"""

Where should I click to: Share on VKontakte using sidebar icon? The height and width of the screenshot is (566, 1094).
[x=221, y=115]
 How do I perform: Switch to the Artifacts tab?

"""
"""

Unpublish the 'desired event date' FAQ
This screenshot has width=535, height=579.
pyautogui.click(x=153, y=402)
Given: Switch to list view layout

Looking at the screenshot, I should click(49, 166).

"""

**Exercise instructions:**
The answer is the run of lines above from the line containing "Where should I" through the line containing "How do I perform: Switch", copied exactly and alone.

**Task output:**
Where should I click to: Share on VKontakte using sidebar icon? The height and width of the screenshot is (566, 1094).
[x=221, y=115]
 How do I perform: Switch to the Artifacts tab?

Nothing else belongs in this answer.